Selected text:
====

The Lemming Principle

The Indexing Craze

The indexing craze… it’s sure to be remembered as a hallmark of the 1990s! What has made investing in the S&P 500 so popular these days? If you buy into a recent Business Week article, “Index funds are cheap, easy–and they’re changing the way Americans invest.” A value investor might disagree, since index funds are holding a group of stocks which are at their most overvalued levels in history. However, in a sense, they are “cheap”… you don’t have to pay a fund manager to search for attractive stocks, and there are few transaction fees when the portfolio doesn’t change much from year to year. As for “easy,” that’s a different story. Our October 23, 1998 issue of the InvesTech Mutual Fund Advisor devoted considerable space to dispelling some of the myths of easy profits and safety that enthusiasts claim for these funds.

Saving for Retirement Index Fever

Fortune, 11/9/98

Who Needs a Money Manager?

====

Dataset excerpt:
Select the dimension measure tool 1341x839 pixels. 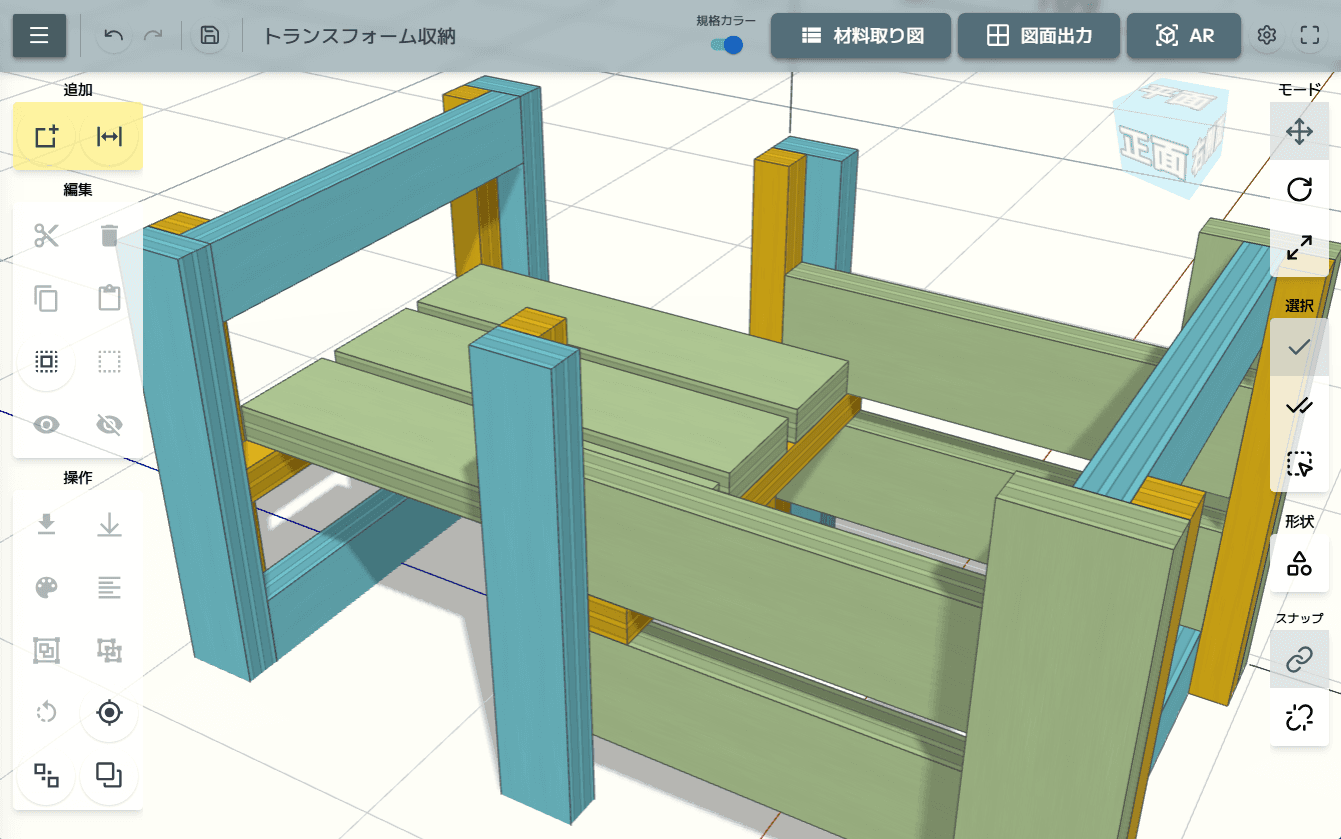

====

Requirement A: Return the part of the index fund article between "The Lemming Principle" and "for these funds.", inclusive.
Requirement B: Can you carry the index fund article forward from the point where it stops?
The data is separate material, unrelated to the index fund article.

Task output A:
The Lemming Principle

The Indexing Craze

The indexing craze… it’s sure to be remembered as a hallmark of the 1990s! What has made investing in the S&P 500 so popular these days? If you buy into a recent Business Week article, “Index funds are cheap, easy–and they’re changing the way Americans invest.” A value investor might disagree, since index funds are holding a group of stocks which are at their most overvalued levels in history. However, in a sense, they are “cheap”… you don’t have to pay a fund manager to search for attractive stocks, and there are few transaction fees when the portfolio doesn’t change much from year to year. As for “easy,” that’s a different story. Our October 23, 1998 issue of the InvesTech Mutual Fund Advisor devoted considerable space to dispelling some of the myths of easy profits and safety that enthusiasts claim for these funds.

Task output B:
Business Week, 2/22/99

The popularity of investing in a large-cap index is a phenomenon of long-running bull markets, especially in the latter stages like today. There are several reasons for this. After years of positive gains in the stock market, new investors latch on to the implied idea that making money is simple. It’s also assumed that index funds are safer than other mutual funds because many S&P 500 stocks have widely recognized names. And finally, index funds are the obvious choice for novice investors who tend to be drawn in during late stage bull markets. [Just try to talk a non-investor into putting money into the stock market in the depths of a recession when bull markets are typically born!] During the longest running bull markets, like today, index funds appear attractive even to more experienced investors, simply because that’s when they outperform other funds.

Historical Perspective

They may be at the height of popularity now, but index funds aren’t just a phenomenon of the 1990’s. If you were investing in 1975 you would have seen this announcement in U.S. News & World Report:

INVEST IN THE STOCK-MARKET AVERAGE?

A new investment vehicle -the “index mutual fund”- is making a big pitch for some of the billions that pension funds, college endowments and other institutions invest in the stock market.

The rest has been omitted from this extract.